There are really at least two elements to this. The first one is historical: historically, in a fee-for-service reimbursement system context, capital investment was focused on areas that could directly or indirectly increase revenues to a patient care organization. Examples include facility construction and expansion, the purchase of diagnostic imaging equipment such as CT, MR, and PET modalities, and even investments in hospital cafeterias and landscaping, to attract people to use services and stay on medical campuses. To the extent that early investments in information technology were seen as “productive,” they were primarily related to the business office or what has come to be known as revenue cycle management. Electronic health records, in their early forms, were primarily about storing clinical information that did not directly improve finances for any patient care organization.
Things are different now in a number of ways. For one thing, advanced electronic health record systems, fully fitted out with clinical decision support capabilities, and linked to business intelligence, analytics, clinical performance (e.g., dashboards and report-writing), and other capabilities, are finally starting to be seen by c-suite executives and patient care organization boards of directors as falling into “productive” categories, even if the ROI is always going to be softer than it would be for facility construction, diagnostic imaging modality purchase, or even revenue cycle management software solutions.

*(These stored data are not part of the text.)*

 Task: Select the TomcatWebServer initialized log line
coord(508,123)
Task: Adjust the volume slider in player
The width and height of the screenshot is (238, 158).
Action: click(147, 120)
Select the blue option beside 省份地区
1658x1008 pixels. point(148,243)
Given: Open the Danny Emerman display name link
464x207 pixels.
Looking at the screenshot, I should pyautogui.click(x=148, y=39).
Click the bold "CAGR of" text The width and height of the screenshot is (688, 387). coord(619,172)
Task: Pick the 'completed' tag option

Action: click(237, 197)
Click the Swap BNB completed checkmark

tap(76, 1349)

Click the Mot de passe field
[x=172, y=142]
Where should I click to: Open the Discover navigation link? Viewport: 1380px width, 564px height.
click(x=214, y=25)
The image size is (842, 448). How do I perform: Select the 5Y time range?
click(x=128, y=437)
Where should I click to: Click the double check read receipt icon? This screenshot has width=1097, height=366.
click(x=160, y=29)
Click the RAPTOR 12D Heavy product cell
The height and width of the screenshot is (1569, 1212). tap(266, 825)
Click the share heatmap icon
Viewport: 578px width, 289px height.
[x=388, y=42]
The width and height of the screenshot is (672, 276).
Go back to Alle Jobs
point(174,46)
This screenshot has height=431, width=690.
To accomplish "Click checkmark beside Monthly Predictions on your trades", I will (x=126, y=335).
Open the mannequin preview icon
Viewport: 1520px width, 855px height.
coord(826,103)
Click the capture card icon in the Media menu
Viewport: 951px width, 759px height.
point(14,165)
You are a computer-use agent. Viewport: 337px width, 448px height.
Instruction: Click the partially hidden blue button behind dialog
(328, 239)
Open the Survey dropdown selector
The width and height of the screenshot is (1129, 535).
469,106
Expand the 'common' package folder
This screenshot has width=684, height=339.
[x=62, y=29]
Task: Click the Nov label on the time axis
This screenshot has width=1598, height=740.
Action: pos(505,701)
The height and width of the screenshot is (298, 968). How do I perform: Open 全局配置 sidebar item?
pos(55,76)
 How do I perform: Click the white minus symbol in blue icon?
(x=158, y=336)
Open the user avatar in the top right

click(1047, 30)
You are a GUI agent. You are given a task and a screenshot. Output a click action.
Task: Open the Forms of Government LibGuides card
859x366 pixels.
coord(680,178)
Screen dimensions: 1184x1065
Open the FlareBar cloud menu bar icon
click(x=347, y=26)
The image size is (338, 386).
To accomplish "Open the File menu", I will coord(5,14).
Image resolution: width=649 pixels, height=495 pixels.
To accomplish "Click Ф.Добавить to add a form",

The second element of this has to do with meaningful use- and healthcare reform-related mandates. Given that hospitals and physicians are now being required to adopt EHRs, to reduce avoidable readmissions, and to document clinical outcomes, investment in IT is being seen differently by c-suite executives and board members. This is an ongoing evolution rather than a revolution, but with policy and regulatory mandates hitting patient care organizations from all sides, the conceptual environment around IT investment is gradually changing.